Can you reproduce the Sheriff Jim Hart interview below word for word, between "Santa Cruz County’s" and "across the country.", inclusive?

** Selected excerpt follows **

Santa Cruz County Sheriff Jim Hart
(Kevin Painchaud / Lookout Santa Cruz)
Civic Life

A fire, pandemic and death of a deputy: Sheriff Jim Hart reflects on a frenzied 2020

Santa Cruz County Sheriff Jim Hart talked to Lookout Thursday about his support of Black Lives Matter, losing a deputy in the line of duty and his office’s future challenges.

Santa Cruz County’s top law enforcement official is no stranger to disasters in his back yard.

One of Sheriff Jim Hart’s first major incidents as a patrolman, just months after he graduated from the police academy, was the 1989 Loma Prieta earthquake that rocked the Bay Area. He called it “a real eye opener” as far as how to manage a disaster and disaster preparedness.

Some 30 years later, a frenzied 2020 would test those lessons learned, throwing about as much at Hart and his agency as anyone can imagine in a single year: a ravenous fire, a shooting that killed one of his deputies and injured another, a virus outbreak that sidelined a number of correctional officers, budget cuts and more.

All against the backdrop of a pandemic that continues to strain health care systems and resources, and calls for racial justice and against police violence across the country.

Lookout recently sat down with Hart on Zoom. Here are the highlights of the conversation, which includes discussions about his open letter supporting Black Lives Matter, losing a deputy in the line of duty and challenges for the agency in the future, edited for clarity and conciseness.

Q: You are a third-generation Santa Cruz County native and a longtime veteran of the Sheriff’s Office, what drew you to law enforcement initially?

** End of Selected excerpt **
** Information provided follows **

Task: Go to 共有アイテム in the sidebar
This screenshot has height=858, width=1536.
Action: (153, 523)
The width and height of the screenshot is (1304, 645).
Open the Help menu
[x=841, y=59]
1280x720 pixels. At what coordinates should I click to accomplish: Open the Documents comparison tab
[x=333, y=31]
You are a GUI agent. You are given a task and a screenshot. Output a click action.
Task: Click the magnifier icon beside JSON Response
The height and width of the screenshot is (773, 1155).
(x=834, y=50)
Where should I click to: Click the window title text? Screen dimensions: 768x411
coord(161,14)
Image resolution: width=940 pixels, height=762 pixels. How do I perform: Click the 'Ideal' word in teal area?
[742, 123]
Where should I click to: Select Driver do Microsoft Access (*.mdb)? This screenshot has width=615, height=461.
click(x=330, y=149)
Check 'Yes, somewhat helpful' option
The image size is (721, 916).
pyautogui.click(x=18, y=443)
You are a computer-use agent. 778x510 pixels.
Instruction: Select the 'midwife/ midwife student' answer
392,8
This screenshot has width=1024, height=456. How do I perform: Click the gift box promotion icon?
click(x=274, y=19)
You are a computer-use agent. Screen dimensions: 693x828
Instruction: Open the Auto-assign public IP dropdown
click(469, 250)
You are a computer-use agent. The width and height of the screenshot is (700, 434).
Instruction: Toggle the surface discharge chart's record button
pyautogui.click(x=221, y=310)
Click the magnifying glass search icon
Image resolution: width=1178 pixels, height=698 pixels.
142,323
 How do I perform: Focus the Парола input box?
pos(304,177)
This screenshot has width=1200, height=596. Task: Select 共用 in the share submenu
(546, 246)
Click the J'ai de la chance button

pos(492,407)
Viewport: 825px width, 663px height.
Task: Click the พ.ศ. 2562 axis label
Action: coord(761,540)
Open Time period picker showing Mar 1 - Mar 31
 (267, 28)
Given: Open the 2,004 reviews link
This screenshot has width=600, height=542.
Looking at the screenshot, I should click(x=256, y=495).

** End of Information provided **

◆ **Task response**:
Santa Cruz County’s top law enforcement official is no stranger to disasters in his back yard.

One of Sheriff Jim Hart’s first major incidents as a patrolman, just months after he graduated from the police academy, was the 1989 Loma Prieta earthquake that rocked the Bay Area. He called it “a real eye opener” as far as how to manage a disaster and disaster preparedness.

Some 30 years later, a frenzied 2020 would test those lessons learned, throwing about as much at Hart and his agency as anyone can imagine in a single year: a ravenous fire, a shooting that killed one of his deputies and injured another, a virus outbreak that sidelined a number of correctional officers, budget cuts and more.

All against the backdrop of a pandemic that continues to strain health care systems and resources, and calls for racial justice and against police violence across the country.